## TASK SET
1. Answer these questions from the Flex Time article, marking your answers (a), (b), (c):
(a) Which setting must be selected for Flex options to appear in the Track inspector?
(b) When a flex algorithm is chosen for a track, how does the Freeze Mode parameter change?
(c) Which algorithm does automatic selection pick for percussive, non-tonal material?
2. Echo the Flex Time article word for word between "Flex Time algorithms are" and "the Track inspector.", inclusive.

## EXCERPTED PASSAGE

Flex Time algorithms and parameters

Flex Time algorithms are track-based settings that determine how the timing or pitch of your audio material will be altered—using time compression or expansion, manipulating invisibly sliced segments, or speeding up or slowing down the material. You can choose an algorithm based on the type of audio material you’re working with. Each algorithm comes with its own individual parameters, located in the Track inspector.

You can also have Logic Pro choose the most suitable Flex Time algorithm based on an automatic analysis of your audio material.

Flex options are only available in the Track inspector when Show Advanced Tools is selected in the Advanced preferences pane.

Figure. Track inspector showing Flex algorithms and parameters.

Note: When you choose a flex algorithm for a track, the Freeze Mode parameter in the Track inspector switches from Pre Fader to Source Only. This freezes the track signal without any effects plug-ins. For details, see Freeze tracks.

Have Logic Pro choose a Flex Time algorithm

  • In the Tracks area or Audio Track Editor, choose Flex Time - Automatic from the Flex pop-up menu.

    The resulting algorithm is chosen as follows:

    • Monophonic for monophonic audio material—bass line, for example

    • Slicing for percussive, non-tonal audio material—drums, for example

    • Polyphonic for chords, or complex material—mixes, for example

Use the Slicing algorithm

  • Choose Flex Time - Slicing from the Flex pop-up menu.

    Slicing cuts the audio material at transient markers, then shifts the audio while playing each slice at its original speed. No time compression or expansion is applied to the shifted audio. Any gaps that occur as a result of shifting the audio can be filled using the decay function. Slicing is a good choice for drums and percussion and comes with the following parameters:

    • Fill Gaps: Turns the decay function on or off, allowing you to fill any gaps that occur between sounds as a result of shifting the audio.

    • Decay: Sets the decay time between sounds, because no time stretching takes place to compensate for the gaps.

    • Slice Length: Shortens each slice by a percentage value. Shortening slices can be helpful for removing unwanted pre-attack sounds from the following slice, or to create a gated effect.

You can also slice an audio region at transient marker positions, splitting it into multiple regions. You do this by Control-clicking the audio region, then choosing Slice at Transient Markers from the shortcut menu.

Use the Rhythmic algorithm

  • Choose Flex Time - Rhythmic from the Flex pop-up menu.

## DATA EXCERPT
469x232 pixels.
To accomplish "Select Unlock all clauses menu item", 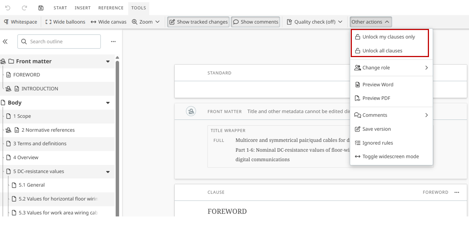I will pyautogui.click(x=382, y=51).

## RESPONSE LIST
1.
(a) Show Advanced Tools, in the Advanced preferences pane.
(b) It switches from Pre Fader to Source Only.
(c) Slicing.

2.
Flex Time algorithms are track-based settings that determine how the timing or pitch of your audio material will be altered—using time compression or expansion, manipulating invisibly sliced segments, or speeding up or slowing down the material. You can choose an algorithm based on the type of audio material you’re working with. Each algorithm comes with its own individual parameters, located in the Track inspector.